The WordPress Citation Importer plugin imports individual citations, bibliography lists, or lists of DOIs into WordPress via the CrossRef Metadata API. Using a publication post type and/or a few custom fields, you could build a local database of publications for your company, university, library, etc. without having to manually enter each field.
How it works
1. Enter citations into the editor and select which post type should be the destination.
2. See if crossref.org‘s API found the correct publication(s). (The importer returns only the first match for each citation.) If not, you can run your own search to find the correct DOIs and enter them into the previous screen.
3. Edit the imported data as needed. It will not be refreshed from crossref.org again after the initial import, so your corrections here will stick.
Your WordPress custom fields and taxonomies likely do not match those used by this importer. Therefore, the post fields, custom fields, and taxonomies are all filterable.
Standard post fields (post_title, post_content, post_status, etc.) are stored in the $post array. The original data received from crossref.org is passed to you in the $item object.
apply_filters( 'citation_importer_postdata', $post, $item );
Custom fields are given in the $fields associative array, with the meta_key used as the array key and the meta_value as the value. The $post array contains the standard post fields, and the $item object contains the crossref.org data.

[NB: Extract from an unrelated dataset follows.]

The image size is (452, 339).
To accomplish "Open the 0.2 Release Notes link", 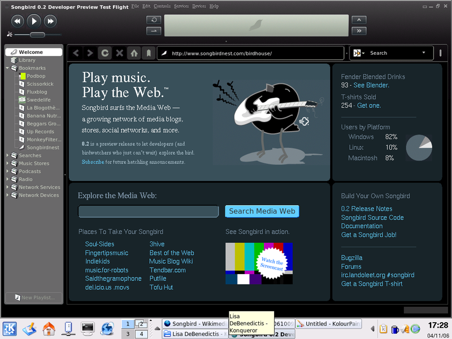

apply_filters( 'citation_importer_fielddata', $fields, $post, $item );
Custom taxonomies are set in the $terms associative array, with the taxonomy name used as the array key and the term slug (or array of slugs) as the value. The $post array contains the standard post fields, and the $item object contains the crossref.org data.
apply_filters( 'citation_importer_termdata', $terms, $post, $item );
Example Filter Function
Here’s an example of a function that splits the source publication’s volume and issue into separate fields (instead of appending them to the title) and adds a field for the page numbers.
Running the importer with the above plugin activated (and the new fields defined in ACF), the publication pictured above now looks like this:
You could use the filters to split the authors into separate fields, access the various parsed dates, or import more data from the search results (like the ISSN or alternative ID). Visit any record on crossref.org and view its data as JSON to see all the available fields.
More about CrossRef
The CrossRef Metadata API is an amazing tool for matching formatted citations with their parsed equivalents in a central database.
CrossRef’s Metadata API does not yet include abstracts. You may be able to locate them fairly easily with the DOIs in hand; see this GitHub issue for details. When abstracts become available in the API’s response, they will be added to the plugin’s post data.